Dakar — Les travaux de la 85ᵉ session du Comité exécutif de l’Union Parlementaire Africaine (UPA) ont officiellement démarré ce 3 juin 2026 dans la capitale sénégalaise. Autour de la table, les représentants des parlements de plusieurs pays africains ont répondu présents à l’invitation du président de l’Assemblée nationale du Sénégal, Ousmane Sonko. Ce dernier a marqué l’ouverture des débats par un discours fédérateur, appelant à une coopération renforcée entre les nations du continent.

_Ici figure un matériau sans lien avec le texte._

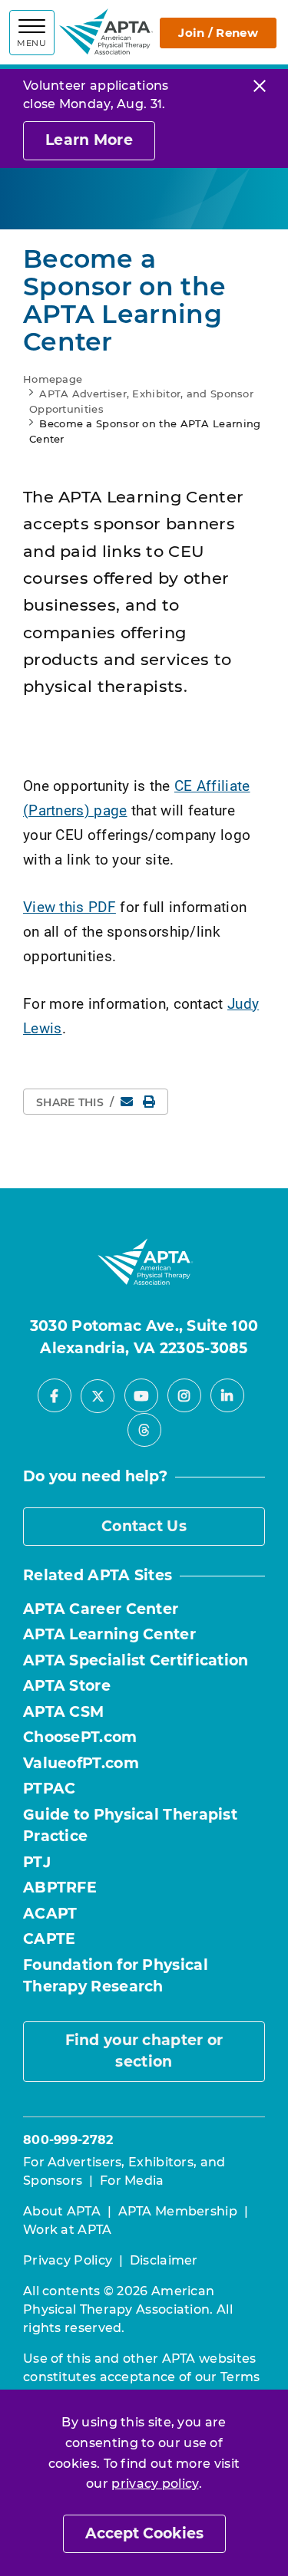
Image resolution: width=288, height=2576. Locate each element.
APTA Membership (178, 2211)
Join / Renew (218, 32)
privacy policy (154, 2483)
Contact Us (144, 1526)
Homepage (52, 379)
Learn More (89, 140)
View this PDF (69, 906)
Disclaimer (164, 2260)
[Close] (259, 85)
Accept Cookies (144, 2533)
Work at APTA (67, 2229)
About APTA (62, 2211)
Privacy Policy (67, 2260)
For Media (132, 2180)
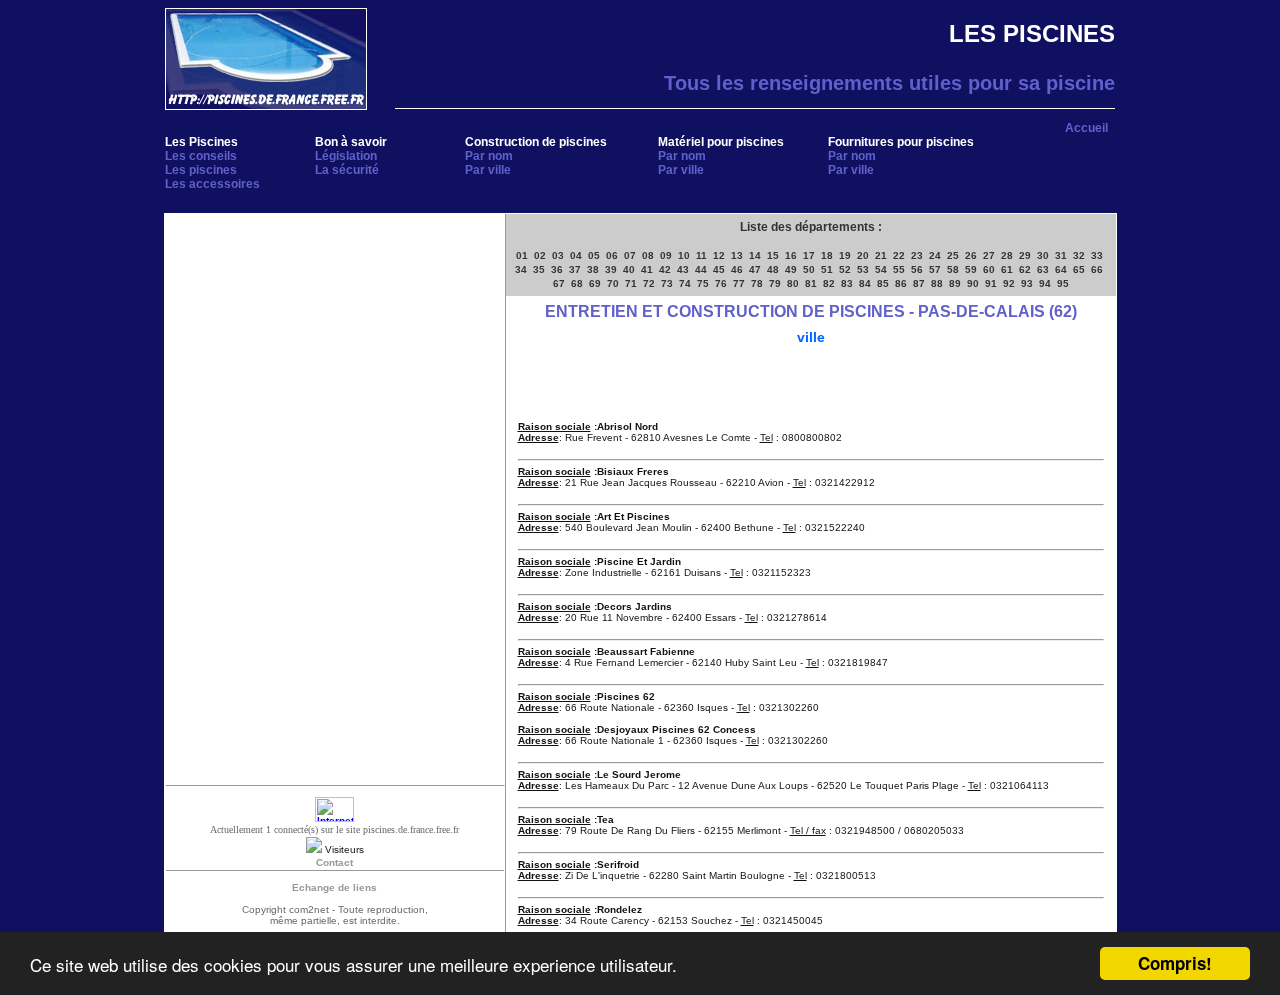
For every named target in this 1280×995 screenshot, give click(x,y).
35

Une vision panafricaine au cœur des échanges
Dans un contexte où l’Afrique fait face à des défis majeurs — politiques, économiques et sécuritaires — Ousmane Sonko a souligné l’urgence de consolider les liens entre les institutions parlementaires africaines. « Renforcer la coopération parlementaire n’est plus une option, mais une nécessité absolue pour répondre aux enjeux de notre époque », a-t-il déclaré devant l’assemblée réunie. Son allocution a été saluée par des applaudissements nourris, reflétant l’adhésion des participants à cette vision.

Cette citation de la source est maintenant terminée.